Demographic changes in the Nineveh Plain continued after the fall of Saddam. In 2003, U.S. military forces assisted in resettling some 2,000 Shabak families from Mosul in and around Bartella. Between 2003 and 2009, there was a surge of Shabak community members purchasing land and homes in Assyrian cities in Hamdaniya District, particularly in Bartella and Bakhdida, which now have significant Shabak communities. Assyrian representatives and local residents suspect that these purchases were supported by Baghdad-based Shia groups driving demographic change in the region.


More recently, the Nineveh Plain was emptied as a result of the ISIS onslaught in 2014. While nearly fifty percent of its previous Assyrian population has since returned, post-2014 shifts signal ongoing demographic change in Hamdaniya District. Many local Assyrians fear that the Shabak community is using the post-ISIS instability to seize a greater claim over cities like Bakhdida and Bartella. The shifting demographics in Hamdaniya District have been a source of friction between Assyrians and Shabaks for more than a decade.


Prior to the ISIS attack, Bartella was predominantly an Assyrian-majority town with a population of roughly 20,000. Following the return of local populations since its liberation from the terrorist group, the number of ethnic Assyrians that have returned is less than 10,000 while the number of Shabak residents has increased. Many of the returnees are Bartella’s original Shabak population, but others are Shabak residents who previously lived in surrounding areas. Hamdania District has also seen a flood of Arab IDPs since its liberation.


An Assyrian activist from Bakhdida interviewed by the Assyrian Policy Institute stated, “Of course Shabaks have lived [in Bartella] before ISIS—but their population has increased significantly since then. We want to live peacefully alongside all Iraqis, but we fear demographic change, and the process of demographic change is already observable in Bartella.”


A man from Bartella said he has yet to start renovating his home in Bartella [which was destroyed by ISIS], choosing instead to rent a home in Bakhdida, which he says is safer for Assyrians. “I’m not going to spend everything I have left rebuilding my home only to finish and find that we [the Assyrians] are the minority [in Bartella].”


The new demographics in Bartella are illustrative of the current political and security dynamics of the Nineveh Plain.
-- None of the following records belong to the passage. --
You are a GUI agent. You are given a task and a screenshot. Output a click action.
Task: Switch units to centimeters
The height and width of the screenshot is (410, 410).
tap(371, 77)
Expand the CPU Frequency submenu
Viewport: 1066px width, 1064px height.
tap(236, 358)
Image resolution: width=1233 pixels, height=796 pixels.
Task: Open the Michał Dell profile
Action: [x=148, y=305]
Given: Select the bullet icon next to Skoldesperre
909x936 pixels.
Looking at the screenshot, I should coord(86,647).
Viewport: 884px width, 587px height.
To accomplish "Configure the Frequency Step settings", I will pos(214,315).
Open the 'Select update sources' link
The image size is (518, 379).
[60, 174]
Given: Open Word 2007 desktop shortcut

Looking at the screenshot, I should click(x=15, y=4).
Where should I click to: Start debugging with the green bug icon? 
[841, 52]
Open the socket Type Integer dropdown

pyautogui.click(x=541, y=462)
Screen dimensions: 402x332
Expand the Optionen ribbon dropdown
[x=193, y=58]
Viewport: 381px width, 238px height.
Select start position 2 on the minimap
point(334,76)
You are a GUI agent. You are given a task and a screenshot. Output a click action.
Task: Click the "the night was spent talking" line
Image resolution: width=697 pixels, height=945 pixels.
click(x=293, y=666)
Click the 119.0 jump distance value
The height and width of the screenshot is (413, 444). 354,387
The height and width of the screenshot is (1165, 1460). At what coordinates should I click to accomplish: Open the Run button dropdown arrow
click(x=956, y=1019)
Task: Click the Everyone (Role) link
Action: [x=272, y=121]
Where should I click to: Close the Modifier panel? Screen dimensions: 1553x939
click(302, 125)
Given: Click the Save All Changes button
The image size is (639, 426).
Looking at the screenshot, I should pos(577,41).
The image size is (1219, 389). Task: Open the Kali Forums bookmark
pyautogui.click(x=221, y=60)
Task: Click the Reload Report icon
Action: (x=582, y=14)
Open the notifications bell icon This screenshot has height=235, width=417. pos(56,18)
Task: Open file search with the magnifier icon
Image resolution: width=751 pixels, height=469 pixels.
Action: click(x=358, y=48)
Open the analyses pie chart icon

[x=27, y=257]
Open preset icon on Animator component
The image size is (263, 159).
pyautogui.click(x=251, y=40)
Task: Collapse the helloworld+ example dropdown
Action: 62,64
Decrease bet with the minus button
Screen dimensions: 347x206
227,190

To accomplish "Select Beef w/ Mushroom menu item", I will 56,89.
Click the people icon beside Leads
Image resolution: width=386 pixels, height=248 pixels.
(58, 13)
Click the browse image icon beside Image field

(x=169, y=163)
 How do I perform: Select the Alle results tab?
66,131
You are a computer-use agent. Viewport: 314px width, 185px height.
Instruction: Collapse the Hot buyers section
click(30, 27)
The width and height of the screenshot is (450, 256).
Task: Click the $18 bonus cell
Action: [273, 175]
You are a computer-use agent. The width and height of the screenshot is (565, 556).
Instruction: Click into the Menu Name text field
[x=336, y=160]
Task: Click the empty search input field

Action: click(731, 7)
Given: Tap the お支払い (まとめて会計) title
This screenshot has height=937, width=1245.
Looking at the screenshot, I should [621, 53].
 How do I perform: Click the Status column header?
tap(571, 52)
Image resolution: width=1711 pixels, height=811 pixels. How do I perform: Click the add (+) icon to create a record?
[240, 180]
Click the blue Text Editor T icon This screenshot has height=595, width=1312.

More than two years after its liberation, security in the Nineveh Plain remains divided between Iraqi security forces in the south and KRG forces in the north. Hamdaniya District is controlled by the Nineveh Plain Protection Units (NPU), a local Christian Assyrian security force formally recognized by the Iraqi Government.


However, the NPU’s authority in these towns is constrained by Shabak forces (operating primarily in Bartella), which are greater in number and organized under Brigade 30 of the Popular Mobilization Units (PMU), also known as al-Hashd al-Shabi. Brigade 30 is affiliated with the Shabak Democratic Assembly and operates under the leadership and command of the Badr Organization with the backing of powerful nonlocal PMU forces.


Brigade 30 has gained a reputation for perpetrating abuses and harassing local Assyrian populations. Speaking to the Assyrian Policy Institute by phone, local residents complained that they are frequently harassed at checkpoints controlled by Brigade 30 and often face religious discrimination. Multiple women interviewed reported that Assyrian women and young girls—generally when traveling without a male companion—are subjected to verbal harassment of a sexual nature and are pressured to wear hijabs.


Many residents fear that Brigade 30’s seizure of security responsibilities in the area signal an increase in power for the Badr Organization in the Nineveh Plain. There is also a widespread perception among local Assyrians that the Shabak community’s territorial expansion threatens their political interests.


Assyrians have long called for the establishment of a self-governed province in the Nineveh Plain under federal jurisdiction—administered and secured by local residents. In January 2014, the Iraqi Council of Ministers authorized the creation of such a province, but after the onslaught of ISIS, it has not materialized.